農地として開拓されてきた矢臼別が自衛隊演習地として買収されていくなかで、「ここに住みたい」と売らずにきた故・川瀬氾二さん。現在は浦舟三郎さんと二部黎さん・倉谷あみさん夫妻が住まわれています。昨年は8月の平和盆踊りが中止となったため行けず、久しぶりの矢臼別訪問。済んだ青空が気持ちいい。

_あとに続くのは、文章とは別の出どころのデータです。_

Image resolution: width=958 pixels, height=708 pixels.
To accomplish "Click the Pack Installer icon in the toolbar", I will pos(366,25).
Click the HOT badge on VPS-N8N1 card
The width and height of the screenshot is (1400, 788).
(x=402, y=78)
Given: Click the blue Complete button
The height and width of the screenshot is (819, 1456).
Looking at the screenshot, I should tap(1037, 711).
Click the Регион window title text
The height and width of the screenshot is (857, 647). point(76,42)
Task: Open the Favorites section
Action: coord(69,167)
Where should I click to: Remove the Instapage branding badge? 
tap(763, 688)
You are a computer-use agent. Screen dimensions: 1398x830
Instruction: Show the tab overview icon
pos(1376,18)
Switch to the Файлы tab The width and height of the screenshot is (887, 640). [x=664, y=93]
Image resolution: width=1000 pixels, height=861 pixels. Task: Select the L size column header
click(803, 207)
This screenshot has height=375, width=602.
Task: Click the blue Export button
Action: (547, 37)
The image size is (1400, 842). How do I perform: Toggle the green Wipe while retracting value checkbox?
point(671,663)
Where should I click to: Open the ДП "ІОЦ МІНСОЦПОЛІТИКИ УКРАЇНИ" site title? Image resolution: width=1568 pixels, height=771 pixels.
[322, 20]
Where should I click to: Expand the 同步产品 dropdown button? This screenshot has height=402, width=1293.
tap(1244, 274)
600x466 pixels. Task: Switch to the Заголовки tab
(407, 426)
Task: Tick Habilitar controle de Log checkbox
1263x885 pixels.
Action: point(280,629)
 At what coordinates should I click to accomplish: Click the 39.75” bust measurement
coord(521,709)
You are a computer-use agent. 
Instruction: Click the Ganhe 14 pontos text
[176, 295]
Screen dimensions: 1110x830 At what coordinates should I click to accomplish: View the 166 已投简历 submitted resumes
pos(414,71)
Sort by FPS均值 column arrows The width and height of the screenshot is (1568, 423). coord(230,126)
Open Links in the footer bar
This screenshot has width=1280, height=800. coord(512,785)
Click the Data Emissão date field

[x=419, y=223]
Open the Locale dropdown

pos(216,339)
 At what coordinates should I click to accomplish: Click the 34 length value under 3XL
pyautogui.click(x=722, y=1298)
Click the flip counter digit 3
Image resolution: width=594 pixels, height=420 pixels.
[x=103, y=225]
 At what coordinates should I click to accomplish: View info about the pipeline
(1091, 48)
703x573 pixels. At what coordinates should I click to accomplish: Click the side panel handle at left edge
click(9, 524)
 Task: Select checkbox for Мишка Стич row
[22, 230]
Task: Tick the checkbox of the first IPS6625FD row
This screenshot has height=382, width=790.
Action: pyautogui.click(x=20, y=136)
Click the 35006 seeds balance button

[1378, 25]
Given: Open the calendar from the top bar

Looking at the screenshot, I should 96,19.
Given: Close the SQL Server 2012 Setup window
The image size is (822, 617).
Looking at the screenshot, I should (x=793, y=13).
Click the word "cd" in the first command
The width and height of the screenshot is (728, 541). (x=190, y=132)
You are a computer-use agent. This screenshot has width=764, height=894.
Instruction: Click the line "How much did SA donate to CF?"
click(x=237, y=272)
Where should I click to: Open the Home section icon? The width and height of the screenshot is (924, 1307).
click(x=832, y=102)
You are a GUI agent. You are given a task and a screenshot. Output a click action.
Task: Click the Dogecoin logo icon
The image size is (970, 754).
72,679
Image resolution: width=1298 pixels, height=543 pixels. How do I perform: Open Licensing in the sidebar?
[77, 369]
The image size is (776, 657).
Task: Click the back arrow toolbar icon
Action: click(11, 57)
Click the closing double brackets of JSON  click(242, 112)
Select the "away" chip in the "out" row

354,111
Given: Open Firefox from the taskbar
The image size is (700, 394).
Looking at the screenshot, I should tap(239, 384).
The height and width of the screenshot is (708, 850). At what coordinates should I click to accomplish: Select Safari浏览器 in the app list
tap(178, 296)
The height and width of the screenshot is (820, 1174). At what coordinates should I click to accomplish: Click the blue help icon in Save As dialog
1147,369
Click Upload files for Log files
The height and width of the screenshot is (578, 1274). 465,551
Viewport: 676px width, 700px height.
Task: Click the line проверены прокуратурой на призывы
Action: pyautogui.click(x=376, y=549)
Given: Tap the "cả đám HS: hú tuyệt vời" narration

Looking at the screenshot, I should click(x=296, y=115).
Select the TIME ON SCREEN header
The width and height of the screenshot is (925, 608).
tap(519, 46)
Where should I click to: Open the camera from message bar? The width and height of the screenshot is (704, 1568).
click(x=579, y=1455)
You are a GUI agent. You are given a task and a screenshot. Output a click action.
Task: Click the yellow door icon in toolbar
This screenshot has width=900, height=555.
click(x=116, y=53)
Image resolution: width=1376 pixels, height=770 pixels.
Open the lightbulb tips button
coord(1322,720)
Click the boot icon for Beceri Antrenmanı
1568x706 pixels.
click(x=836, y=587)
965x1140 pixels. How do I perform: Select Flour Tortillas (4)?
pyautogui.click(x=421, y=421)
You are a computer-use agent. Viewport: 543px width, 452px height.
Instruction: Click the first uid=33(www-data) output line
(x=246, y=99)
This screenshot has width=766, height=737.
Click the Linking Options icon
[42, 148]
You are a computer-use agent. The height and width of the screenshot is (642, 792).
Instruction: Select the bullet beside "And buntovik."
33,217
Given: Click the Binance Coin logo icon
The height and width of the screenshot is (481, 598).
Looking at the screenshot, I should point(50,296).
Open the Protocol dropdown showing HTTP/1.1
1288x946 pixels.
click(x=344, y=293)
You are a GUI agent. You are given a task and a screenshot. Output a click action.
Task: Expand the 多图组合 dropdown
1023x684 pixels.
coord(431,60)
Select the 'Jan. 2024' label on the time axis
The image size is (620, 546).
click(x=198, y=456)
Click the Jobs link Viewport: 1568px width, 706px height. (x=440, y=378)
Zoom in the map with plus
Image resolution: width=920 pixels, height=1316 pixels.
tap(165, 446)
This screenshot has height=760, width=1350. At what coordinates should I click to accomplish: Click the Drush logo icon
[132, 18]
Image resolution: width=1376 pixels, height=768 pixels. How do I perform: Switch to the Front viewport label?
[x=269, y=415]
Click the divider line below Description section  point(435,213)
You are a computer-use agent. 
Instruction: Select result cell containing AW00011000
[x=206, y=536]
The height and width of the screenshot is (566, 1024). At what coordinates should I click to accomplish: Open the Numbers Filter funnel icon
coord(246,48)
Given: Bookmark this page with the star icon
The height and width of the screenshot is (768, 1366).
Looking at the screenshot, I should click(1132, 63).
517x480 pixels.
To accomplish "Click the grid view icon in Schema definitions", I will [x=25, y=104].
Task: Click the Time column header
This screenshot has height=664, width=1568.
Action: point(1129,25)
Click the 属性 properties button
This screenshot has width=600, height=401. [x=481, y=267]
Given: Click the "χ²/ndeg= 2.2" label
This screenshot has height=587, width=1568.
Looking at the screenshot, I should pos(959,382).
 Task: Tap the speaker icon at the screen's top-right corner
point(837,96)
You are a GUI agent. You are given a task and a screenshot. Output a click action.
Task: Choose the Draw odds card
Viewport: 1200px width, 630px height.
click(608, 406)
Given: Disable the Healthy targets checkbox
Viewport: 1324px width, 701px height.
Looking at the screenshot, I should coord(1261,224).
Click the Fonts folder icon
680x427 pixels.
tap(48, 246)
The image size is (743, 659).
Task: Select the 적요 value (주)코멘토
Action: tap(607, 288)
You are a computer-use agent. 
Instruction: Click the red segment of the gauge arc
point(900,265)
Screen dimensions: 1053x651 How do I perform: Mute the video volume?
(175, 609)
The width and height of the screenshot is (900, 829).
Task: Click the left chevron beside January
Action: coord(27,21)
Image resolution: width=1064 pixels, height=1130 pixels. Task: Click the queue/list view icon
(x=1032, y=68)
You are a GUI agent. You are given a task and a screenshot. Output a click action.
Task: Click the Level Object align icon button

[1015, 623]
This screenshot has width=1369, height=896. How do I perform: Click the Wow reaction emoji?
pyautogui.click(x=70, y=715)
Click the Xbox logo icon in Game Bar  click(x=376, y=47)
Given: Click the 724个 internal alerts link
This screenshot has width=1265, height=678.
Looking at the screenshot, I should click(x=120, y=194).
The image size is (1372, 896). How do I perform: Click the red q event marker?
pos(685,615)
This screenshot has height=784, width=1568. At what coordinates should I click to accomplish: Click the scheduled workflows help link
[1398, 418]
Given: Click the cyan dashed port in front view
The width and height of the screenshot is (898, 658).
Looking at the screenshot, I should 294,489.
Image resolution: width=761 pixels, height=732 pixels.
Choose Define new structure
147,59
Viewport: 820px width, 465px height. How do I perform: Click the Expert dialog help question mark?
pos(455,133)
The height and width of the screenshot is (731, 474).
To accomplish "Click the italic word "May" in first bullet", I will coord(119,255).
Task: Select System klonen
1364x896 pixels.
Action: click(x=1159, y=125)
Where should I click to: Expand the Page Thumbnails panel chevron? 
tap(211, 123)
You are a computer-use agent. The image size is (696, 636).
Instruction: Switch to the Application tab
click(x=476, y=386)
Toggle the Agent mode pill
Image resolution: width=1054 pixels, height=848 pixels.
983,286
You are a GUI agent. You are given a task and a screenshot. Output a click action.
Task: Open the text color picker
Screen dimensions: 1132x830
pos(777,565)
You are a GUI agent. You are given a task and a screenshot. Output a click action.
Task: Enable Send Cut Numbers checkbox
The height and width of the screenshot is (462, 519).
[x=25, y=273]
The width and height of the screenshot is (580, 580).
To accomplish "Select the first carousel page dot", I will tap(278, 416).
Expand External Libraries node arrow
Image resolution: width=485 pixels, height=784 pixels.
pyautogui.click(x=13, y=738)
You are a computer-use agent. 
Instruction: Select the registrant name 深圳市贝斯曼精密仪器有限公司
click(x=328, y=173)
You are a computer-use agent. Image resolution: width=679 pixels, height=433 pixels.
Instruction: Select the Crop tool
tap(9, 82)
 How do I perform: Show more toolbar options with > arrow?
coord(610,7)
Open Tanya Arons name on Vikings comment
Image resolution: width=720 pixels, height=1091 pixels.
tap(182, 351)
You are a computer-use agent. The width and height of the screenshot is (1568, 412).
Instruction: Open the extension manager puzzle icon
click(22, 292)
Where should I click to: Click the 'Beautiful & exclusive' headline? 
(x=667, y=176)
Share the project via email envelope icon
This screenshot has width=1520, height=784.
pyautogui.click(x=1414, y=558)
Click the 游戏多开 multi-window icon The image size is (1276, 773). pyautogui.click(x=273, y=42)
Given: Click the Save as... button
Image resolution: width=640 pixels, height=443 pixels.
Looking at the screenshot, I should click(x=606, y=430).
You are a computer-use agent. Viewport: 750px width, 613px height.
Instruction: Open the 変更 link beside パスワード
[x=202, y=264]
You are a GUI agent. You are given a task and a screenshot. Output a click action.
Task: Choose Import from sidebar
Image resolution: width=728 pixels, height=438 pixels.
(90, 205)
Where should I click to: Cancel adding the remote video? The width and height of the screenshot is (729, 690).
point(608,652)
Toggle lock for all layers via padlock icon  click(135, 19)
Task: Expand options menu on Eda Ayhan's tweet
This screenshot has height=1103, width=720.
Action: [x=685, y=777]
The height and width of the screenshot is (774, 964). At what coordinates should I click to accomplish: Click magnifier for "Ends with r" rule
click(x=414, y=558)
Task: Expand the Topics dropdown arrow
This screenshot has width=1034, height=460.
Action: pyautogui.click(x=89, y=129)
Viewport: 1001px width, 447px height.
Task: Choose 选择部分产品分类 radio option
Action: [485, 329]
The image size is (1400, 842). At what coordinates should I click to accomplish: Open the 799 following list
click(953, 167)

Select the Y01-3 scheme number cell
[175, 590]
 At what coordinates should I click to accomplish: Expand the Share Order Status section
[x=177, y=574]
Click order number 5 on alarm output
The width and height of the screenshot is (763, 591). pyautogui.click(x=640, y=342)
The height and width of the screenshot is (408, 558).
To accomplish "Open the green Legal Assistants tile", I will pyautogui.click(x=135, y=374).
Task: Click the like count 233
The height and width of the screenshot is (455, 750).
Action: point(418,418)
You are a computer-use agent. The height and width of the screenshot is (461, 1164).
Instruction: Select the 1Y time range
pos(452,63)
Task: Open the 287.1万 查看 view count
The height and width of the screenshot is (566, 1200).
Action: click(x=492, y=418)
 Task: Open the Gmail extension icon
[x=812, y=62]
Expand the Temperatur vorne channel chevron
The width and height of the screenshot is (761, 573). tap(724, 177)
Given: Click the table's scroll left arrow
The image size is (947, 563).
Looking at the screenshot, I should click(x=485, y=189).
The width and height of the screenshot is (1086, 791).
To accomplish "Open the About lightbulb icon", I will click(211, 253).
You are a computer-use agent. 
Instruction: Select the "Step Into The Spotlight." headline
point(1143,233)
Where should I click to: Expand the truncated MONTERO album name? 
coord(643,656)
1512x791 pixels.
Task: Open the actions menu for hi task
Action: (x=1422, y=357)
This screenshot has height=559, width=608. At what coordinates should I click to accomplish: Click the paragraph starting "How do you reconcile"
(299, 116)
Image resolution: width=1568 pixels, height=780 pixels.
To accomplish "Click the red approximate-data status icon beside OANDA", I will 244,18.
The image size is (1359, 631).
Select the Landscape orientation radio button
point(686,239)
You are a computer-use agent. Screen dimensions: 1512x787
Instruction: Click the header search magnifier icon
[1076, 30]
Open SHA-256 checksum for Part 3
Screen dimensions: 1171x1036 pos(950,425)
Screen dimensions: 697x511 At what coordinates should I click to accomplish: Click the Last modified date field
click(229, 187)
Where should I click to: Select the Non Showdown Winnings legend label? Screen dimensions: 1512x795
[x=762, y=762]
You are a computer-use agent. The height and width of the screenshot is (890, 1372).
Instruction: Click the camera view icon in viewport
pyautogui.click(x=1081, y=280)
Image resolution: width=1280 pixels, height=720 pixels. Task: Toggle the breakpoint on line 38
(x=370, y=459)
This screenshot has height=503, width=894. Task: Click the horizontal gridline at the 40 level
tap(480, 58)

この法案ですが、米軍や自衛隊などの「重要施設」の周囲おおむね1kmや国境離島を「注視区域」と国が指定し、域内の土地や建物の所有者や貸借人などを日常的に調査できるものになっています。特に重要なところは「特別注視区域」として土地の売買に届け出を義務づけます。調査の結果、重要施設などの機能を「阻害する」またはその「明らかなおそれ」があれば土地・建物の利用中止を勧告・命令できるとしています。「阻害」「おそれ」の中身は明らかでないため、時の権力のサジ加減で調査や私権制限が拡大しかねないのです。
川瀬牧場へ行くには演習場にはさまれた町道を通っていきますが、途中で演習場への入口もあり、演習時には監視者がいます。川瀬牧場へ行く車などもチェックされているといいます。日米共同訓練もおこなう矢臼別ですが、それを「阻害」しているとなれば、ピース矢臼別の地や平和盆踊りも対象とされてしまうのではないか。そんな強い問題意識と怒りをもって、浦さんや二部さんから話をうかがいました。
この地に浦さんが住み始めたのは1989年。「ここに住み続けることが平和運動」との思いを持って32年になろうとしています。安保法制がある今の日本で、戦争できる国になるのではないかとの強い危機感があります。二部さんは彫刻家として制作にも励み、4度目の冬を過ごしたばかり。域内の彫刻3点は「この地の平和活動があったからこそ」できたもので、文化活動の拠点としてのこの地の大事さも語られました。
まだ幼い顔が残る若い隊員が夜間歩行訓練をおこない、まだ暗い早朝に散歩に出た二部さんが、歩道で倒れ込んでいる隊員を見つけたことがあったとも言います。車で通ってもゴロゴロと寝転んでよけるほどの疲労困憊ぶりで、「孫の年齢の彼らが戦場に行く訓練をさせられているかと思うと、隊員を戦場に送るなとの思いを持ちます」と二部さん。演習を間近で見ているだけに、その言葉が重く響きました。
演習場付近の農家もまわりましたが、まだまだ法案の中身は知られていないこともわかりました。国会での審議はこれからですが、世論を広げて廃案にしなければ。何しろ「新たな治安維持法と言うべき危険な法律」(琉球新報3月27日付)だと思うのです。ぜひ、まわりの方にお知らせください。
ところで浦さん・二部さんと懇談している写真の場所は、2019年に開館した矢臼別平和資料館(現在はコロナ禍のもと休館中)。戦中からの歴史や矢臼別を訪れる野鳥や周辺の自然など、丸ごと矢臼別を知ることができます。豊かな酪農の郷であり、大自然の中での平和と文化の拠点は、長年の積み重ねによるものであることもわかります。コロナ収束後にはじっくり見学に来たいと思いつつ、矢臼別を離れました。